[Extrait du document]:
--
Nous sommes le 17 novembre 1909 devant les guichets de la gare Cornavin, à Genève. Et Ferdinand Hodler, le peintre du Léman et des Alpes, est hors de lui. Il bouillonne, il enrage, il n’en peut plus, prêt à cogner le premier qui lui ferait une remarque désagréable. Augustine est morte.
Augustine: son ancienne amoureuse, son modèle, la mère de son fils. Ça lui fiche un sacré coup, Ferdinand. Il songe à Valentine, la femme qui partage sa vie aujourd’hui. Il se dit qu’elle aussi va partir bientôt. Car "il ne reste rien de nous, rien qu’une simple bande sèche étirée dans le bleu".
Voici du Ferdinand Hodler comme on ne l’a jamais vu ou entendu. De chair et de sang. D’un sang qui bouillonne. Un Ferdinand né sous la plume d'un écrivain hongrois d’aujourd’hui, László Krasznahorkai. Un Ferdinand incarné dans un spectacle de théâtre par un comédien béninois à la ferveur et à l’énergie sans pareilles, Hounhouénou Joël Lokossou. Et le titre de cette histoire imaginée gare Cornavin fleure bon la peinture de Ferdinand Hodler: "Une simple bande sèche étirée dans le bleu."
Du théâtre à la pause de midi
Nous sommes donc dans la file d’attente d’un guichet. Il faut patienter avant de pouvoir prendre l’express pour Vevey. Et de facto, ce spectacle aura patienté deux années avant de pouvoir se montrer. Par deux fois repoussé pour cause de pandémie. Cette fois-ci, c’est la bonne!
La création de la compagnie jurassienne Invitez le monde, mise en scène par Laure Donzé, inaugure la nouvelle saison des spectacles de Midi théâtre et se joue même dans le flambant neuf Théâtre du Jura, à Delémont. Le principe de Midi théâtre: un spectacle court, un plat du jour suivi d’un moment convivial. Parfois, on mange pendant. Parfois, on écoute après le dessert. Parfois, ça se joue en guise d’entrée. C’est selon.
--
[Lignes affichées]:
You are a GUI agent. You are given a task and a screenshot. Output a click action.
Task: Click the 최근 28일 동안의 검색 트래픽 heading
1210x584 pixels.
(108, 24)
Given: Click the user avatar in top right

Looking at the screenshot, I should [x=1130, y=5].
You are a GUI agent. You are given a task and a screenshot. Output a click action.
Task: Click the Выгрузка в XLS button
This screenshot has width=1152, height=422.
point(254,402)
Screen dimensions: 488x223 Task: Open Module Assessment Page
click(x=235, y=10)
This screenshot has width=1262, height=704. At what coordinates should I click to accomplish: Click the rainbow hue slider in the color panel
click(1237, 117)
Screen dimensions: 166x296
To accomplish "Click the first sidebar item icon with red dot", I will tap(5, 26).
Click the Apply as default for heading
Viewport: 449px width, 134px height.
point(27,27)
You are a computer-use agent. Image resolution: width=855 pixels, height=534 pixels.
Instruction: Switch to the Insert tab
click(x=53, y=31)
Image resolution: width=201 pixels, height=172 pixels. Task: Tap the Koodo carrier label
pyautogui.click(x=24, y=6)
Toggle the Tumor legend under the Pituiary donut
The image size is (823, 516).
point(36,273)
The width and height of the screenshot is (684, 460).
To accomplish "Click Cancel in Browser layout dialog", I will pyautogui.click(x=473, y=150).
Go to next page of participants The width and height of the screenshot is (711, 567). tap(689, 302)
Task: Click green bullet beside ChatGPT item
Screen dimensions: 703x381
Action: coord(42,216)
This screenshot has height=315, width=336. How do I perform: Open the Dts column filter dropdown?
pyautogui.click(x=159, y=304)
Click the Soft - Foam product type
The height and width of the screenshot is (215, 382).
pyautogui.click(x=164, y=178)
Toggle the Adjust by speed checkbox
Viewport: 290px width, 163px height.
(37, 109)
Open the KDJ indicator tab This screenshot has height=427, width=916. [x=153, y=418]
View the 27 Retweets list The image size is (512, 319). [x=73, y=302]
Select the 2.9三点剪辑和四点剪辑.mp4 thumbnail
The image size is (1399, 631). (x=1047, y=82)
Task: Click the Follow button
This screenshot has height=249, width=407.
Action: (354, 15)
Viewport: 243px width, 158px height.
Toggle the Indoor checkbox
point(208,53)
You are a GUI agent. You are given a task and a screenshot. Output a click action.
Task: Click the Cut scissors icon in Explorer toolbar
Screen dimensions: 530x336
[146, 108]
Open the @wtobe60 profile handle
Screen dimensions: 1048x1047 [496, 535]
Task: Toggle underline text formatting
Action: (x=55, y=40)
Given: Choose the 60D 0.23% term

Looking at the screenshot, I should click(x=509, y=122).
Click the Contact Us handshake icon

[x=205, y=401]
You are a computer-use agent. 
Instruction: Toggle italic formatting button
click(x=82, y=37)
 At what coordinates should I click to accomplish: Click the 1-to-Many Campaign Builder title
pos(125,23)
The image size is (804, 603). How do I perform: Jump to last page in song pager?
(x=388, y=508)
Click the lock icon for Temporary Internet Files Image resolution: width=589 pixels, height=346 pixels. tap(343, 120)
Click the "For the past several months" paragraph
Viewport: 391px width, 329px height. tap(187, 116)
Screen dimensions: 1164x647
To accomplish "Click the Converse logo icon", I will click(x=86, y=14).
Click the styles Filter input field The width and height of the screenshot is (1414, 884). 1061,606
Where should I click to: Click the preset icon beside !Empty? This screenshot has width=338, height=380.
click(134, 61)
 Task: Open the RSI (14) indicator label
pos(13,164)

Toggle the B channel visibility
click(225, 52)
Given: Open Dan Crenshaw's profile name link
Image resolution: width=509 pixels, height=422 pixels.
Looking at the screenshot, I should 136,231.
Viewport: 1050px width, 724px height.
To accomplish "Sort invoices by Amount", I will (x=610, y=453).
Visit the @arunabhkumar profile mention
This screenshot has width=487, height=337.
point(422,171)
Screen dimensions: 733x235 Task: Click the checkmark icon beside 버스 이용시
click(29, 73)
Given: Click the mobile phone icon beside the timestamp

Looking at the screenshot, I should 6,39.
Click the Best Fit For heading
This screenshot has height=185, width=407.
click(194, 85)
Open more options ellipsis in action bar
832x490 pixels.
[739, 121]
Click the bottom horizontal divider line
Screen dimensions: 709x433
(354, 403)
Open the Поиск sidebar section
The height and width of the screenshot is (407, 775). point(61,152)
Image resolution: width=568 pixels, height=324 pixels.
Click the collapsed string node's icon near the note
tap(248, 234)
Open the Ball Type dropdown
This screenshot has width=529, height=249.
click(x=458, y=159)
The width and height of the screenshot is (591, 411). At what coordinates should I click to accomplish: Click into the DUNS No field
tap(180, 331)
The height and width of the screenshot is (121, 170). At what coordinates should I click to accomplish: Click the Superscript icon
--
[Travail demandé]:
(1) Recopiez mot pour mot le passage de l'article sur le spectacle consacré à Ferdinand Hodler, de « Du théâtre à » à « c’est la bonne! ».
(2) D'après l'article sur le spectacle consacré à Ferdinand Hodler, quel comédien incarne le peintre sur scène ?
(3) Prolongez l'article sur le spectacle consacré à Ferdinand Hodler à la suite de son dernier paragraphe.

[Réponses]:
(1)
Du théâtre à la pause de midi
Nous sommes donc dans la file d’attente d’un guichet. Il faut patienter avant de pouvoir prendre l’express pour Vevey. Et de facto, ce spectacle aura patienté deux années avant de pouvoir se montrer. Par deux fois repoussé pour cause de pandémie. Cette fois-ci, c’est la bonne!

(2) Hounhouénou Joël Lokossou, un comédien béninois.

(3)
Ferdinand Hodler jouait aussi de l’accordéon
Pour mieux apprécier les pensées tourmentées de celui qui vient de créer les billets suisses de 50 et 100 francs (on est alors en 1909), on écoute aussi de la musique. Aux côtés du comédien et son chapeau haut de forme, il y a l’accordéoniste Christel Sautaux et la soprano Bénédicte Tauran. Présence naturelle: Ferdinand jouait de l’accordéon quand il ne maniait pas le pinceau. Il appréciait aussi ses contemporains musiciens, par exemple Strauss ou Satie.
En 1909, le peintre pourrait s’estimer heureux car reconnu. Il n’en est rien. "Auparavant, ils ne comprenaient rien et n’achetaient pas ses toiles, maintenant ils ne comprennent toujours pas, mais ils achètent ses toiles. Ce qui a changé, c’est qu’auparavant il était pauvre et que maintenant il est riche, mais invariablement et tout aussi démesurément seul."
Il fallait un écrivain hongrois pour nous plonger dans le crâne de notre peintre national. Si vous croisez Ferdinand Hodler à la gare Cornavin, faites gaffe. Il pourrait vous mettre un pain.
Thierry Sartoretti/pr
"Une simple bande sèche étirée dans le bleu", en tournée à Delémont, Théâtre du Jura, 23 et 24 septembre; Rolle, Casino-Théâtre, le 25 septembre; Yverdon-les-Bains, Théâtre Benno Besson, le 27 septembre; Sion, Spot, le 28 septembre; Neuchâtel, au Pommier, le 29 septembre; Villars-sur-Glâne, Nuithonie, le 30 septembre et Vevey, Le Reflet, les 1 et 2 octobre.